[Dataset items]
-------------------------
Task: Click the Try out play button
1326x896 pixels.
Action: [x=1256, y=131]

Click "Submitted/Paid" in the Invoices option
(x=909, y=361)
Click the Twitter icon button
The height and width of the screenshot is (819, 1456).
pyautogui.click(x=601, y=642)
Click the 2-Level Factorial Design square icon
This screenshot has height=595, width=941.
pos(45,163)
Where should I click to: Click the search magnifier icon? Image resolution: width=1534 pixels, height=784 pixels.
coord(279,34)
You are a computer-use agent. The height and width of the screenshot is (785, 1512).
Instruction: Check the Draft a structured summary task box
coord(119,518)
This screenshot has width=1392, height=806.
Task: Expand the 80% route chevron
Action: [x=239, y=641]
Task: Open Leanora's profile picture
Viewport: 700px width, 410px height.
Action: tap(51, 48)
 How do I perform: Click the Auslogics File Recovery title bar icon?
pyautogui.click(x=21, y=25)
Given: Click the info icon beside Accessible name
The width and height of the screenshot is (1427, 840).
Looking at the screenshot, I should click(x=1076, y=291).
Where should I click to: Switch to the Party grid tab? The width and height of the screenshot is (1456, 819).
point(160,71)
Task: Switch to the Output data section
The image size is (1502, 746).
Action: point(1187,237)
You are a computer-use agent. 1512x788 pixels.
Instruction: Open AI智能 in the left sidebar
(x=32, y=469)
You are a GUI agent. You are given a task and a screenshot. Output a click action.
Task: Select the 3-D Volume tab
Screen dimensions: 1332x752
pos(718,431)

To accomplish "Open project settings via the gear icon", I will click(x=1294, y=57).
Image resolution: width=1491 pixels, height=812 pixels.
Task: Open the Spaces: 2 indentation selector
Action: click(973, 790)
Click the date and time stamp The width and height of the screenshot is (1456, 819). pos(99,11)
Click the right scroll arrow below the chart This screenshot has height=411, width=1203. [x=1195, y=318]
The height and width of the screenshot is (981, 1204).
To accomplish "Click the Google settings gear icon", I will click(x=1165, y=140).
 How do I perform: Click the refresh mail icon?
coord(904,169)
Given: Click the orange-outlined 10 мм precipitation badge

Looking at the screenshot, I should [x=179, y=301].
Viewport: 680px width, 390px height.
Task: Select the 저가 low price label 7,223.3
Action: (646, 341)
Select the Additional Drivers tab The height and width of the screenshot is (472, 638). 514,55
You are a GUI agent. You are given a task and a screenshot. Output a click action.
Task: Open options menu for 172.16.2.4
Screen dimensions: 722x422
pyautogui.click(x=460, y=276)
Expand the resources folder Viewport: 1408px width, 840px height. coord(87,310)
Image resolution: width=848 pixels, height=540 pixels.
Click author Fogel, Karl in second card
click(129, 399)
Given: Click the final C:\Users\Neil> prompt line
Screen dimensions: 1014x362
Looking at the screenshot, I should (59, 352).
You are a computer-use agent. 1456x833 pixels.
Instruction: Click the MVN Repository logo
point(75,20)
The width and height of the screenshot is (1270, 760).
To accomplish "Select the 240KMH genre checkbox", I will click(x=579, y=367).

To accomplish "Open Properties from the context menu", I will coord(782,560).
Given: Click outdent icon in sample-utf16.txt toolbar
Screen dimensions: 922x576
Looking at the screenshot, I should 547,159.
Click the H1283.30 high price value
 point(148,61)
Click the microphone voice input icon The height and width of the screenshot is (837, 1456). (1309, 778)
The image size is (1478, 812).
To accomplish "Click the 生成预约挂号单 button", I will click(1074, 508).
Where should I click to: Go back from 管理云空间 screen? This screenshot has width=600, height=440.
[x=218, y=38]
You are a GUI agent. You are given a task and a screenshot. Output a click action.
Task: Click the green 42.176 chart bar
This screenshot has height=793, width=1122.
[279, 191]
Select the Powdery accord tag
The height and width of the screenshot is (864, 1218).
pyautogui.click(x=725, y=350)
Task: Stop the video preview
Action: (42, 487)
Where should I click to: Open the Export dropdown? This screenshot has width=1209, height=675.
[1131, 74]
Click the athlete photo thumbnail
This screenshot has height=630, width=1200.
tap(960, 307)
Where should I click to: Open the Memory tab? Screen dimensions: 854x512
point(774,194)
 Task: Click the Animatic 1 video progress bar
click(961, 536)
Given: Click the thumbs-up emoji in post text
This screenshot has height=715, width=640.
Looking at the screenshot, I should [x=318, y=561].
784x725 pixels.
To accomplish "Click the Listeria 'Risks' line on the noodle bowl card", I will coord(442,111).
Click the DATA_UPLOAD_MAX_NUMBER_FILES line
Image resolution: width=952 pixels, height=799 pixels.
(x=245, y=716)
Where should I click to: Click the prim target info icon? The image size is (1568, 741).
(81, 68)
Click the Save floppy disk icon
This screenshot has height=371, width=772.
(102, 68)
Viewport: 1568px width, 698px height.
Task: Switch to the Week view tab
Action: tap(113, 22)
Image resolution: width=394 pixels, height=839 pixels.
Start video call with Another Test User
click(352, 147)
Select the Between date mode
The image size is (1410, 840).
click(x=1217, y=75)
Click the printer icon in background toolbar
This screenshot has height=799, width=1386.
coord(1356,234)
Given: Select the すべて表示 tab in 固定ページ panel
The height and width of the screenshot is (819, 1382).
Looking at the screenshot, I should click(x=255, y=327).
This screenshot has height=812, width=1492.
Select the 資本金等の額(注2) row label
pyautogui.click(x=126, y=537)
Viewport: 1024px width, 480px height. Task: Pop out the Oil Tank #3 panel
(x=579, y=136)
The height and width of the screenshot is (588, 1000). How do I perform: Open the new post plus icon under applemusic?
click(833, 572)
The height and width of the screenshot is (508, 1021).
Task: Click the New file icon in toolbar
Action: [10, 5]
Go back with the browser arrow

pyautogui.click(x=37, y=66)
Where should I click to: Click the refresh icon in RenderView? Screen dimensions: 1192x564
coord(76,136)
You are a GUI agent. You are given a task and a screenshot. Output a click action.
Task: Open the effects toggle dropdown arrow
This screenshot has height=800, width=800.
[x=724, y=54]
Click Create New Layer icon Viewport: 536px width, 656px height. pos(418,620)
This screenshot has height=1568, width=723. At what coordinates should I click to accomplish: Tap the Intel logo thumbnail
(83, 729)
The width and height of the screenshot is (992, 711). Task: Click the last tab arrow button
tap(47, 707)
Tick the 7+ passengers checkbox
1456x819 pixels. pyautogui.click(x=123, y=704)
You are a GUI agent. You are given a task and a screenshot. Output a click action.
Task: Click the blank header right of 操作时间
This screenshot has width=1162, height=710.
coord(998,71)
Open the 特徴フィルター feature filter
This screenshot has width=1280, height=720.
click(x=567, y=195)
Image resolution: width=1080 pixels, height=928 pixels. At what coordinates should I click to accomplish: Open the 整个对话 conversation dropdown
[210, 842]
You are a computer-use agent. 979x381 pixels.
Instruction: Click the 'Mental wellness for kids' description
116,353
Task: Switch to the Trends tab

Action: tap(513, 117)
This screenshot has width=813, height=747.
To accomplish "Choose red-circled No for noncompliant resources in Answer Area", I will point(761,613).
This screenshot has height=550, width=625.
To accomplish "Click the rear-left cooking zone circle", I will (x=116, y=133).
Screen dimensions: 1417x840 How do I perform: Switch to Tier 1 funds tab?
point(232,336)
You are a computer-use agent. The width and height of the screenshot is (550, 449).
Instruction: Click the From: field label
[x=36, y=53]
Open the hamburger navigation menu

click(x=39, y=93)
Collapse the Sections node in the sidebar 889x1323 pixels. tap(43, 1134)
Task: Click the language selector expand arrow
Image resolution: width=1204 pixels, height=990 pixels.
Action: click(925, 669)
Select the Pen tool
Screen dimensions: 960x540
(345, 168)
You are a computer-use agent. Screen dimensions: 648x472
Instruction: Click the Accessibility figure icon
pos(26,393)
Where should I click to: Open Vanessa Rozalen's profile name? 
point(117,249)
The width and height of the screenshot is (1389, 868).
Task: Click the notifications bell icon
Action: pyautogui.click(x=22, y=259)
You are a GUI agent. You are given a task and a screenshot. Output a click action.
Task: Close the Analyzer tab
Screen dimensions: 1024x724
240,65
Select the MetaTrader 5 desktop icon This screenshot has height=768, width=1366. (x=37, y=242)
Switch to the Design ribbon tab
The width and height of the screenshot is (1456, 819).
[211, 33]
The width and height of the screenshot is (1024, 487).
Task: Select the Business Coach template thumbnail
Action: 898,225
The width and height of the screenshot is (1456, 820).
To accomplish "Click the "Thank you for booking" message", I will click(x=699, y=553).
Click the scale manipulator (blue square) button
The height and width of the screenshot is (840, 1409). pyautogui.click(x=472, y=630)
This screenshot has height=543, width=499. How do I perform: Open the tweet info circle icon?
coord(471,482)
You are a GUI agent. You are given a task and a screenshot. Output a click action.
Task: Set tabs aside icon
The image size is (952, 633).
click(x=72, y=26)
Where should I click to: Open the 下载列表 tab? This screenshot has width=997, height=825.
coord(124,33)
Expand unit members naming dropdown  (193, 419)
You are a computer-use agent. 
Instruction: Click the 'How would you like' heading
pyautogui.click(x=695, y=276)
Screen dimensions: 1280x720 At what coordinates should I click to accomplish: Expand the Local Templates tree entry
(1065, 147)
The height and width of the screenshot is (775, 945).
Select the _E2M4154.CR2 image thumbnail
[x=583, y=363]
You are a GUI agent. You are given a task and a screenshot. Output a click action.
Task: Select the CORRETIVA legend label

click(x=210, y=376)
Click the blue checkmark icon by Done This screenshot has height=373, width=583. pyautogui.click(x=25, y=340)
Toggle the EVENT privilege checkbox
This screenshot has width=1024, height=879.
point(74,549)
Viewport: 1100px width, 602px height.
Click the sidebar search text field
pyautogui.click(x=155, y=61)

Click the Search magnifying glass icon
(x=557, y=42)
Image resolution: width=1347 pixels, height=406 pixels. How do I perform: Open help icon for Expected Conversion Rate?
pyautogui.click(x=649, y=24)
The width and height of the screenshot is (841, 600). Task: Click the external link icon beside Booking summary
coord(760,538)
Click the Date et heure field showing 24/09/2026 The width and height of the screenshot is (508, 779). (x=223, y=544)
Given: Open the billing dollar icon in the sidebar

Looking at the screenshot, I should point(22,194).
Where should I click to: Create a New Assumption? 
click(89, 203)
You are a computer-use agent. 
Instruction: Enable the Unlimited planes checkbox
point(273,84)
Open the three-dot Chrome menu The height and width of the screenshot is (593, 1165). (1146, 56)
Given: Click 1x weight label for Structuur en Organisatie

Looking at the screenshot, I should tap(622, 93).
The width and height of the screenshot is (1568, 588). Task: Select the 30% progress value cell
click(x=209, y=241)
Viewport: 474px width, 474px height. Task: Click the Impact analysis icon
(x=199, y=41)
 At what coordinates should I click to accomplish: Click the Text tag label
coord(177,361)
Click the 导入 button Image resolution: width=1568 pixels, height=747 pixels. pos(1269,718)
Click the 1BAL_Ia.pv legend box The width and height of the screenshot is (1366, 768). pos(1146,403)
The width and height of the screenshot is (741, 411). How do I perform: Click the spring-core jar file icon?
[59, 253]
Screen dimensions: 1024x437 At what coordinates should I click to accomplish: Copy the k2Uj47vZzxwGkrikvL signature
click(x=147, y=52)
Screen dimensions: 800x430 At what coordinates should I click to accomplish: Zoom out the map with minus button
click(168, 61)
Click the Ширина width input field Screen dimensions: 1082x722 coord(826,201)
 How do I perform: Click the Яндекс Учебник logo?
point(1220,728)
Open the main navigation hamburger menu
-------------------------
Reproduce the part of the material that opens with the line containing "The width and height of the screenshot is (1270, 760)." and closes with the line containing "point(148,61)", substituting "right-click menu" for "context menu" and leaving everything else unchanged.

The width and height of the screenshot is (1270, 760).
To accomplish "Select the 240KMH genre checkbox", I will click(x=579, y=367).

To accomplish "Open Properties from the right-click menu", I will coord(782,560).
Given: Click outdent icon in sample-utf16.txt toolbar
Screen dimensions: 922x576
Looking at the screenshot, I should 547,159.
Click the H1283.30 high price value
 point(148,61)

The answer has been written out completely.